**What is needed**:
Lines from the one containing "Blog (22, 106)" through the end of the data below are to be transcribed exactly; leave out all others.

[Entries taken from a collection]
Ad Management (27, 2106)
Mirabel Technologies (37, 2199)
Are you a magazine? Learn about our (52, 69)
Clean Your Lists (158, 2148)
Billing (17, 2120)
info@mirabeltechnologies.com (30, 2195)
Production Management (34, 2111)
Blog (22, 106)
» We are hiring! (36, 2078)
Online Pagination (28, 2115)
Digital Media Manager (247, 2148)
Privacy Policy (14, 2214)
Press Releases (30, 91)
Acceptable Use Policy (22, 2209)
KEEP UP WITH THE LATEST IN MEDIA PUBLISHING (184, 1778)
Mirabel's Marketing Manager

**Final answer**:
Blog (22, 106)
» We are hiring! (36, 2078)
Online Pagination (28, 2115)
Digital Media Manager (247, 2148)
Privacy Policy (14, 2214)
Press Releases (30, 91)
Acceptable Use Policy (22, 2209)
KEEP UP WITH THE LATEST IN MEDIA PUBLISHING (184, 1778)
Mirabel's Marketing Manager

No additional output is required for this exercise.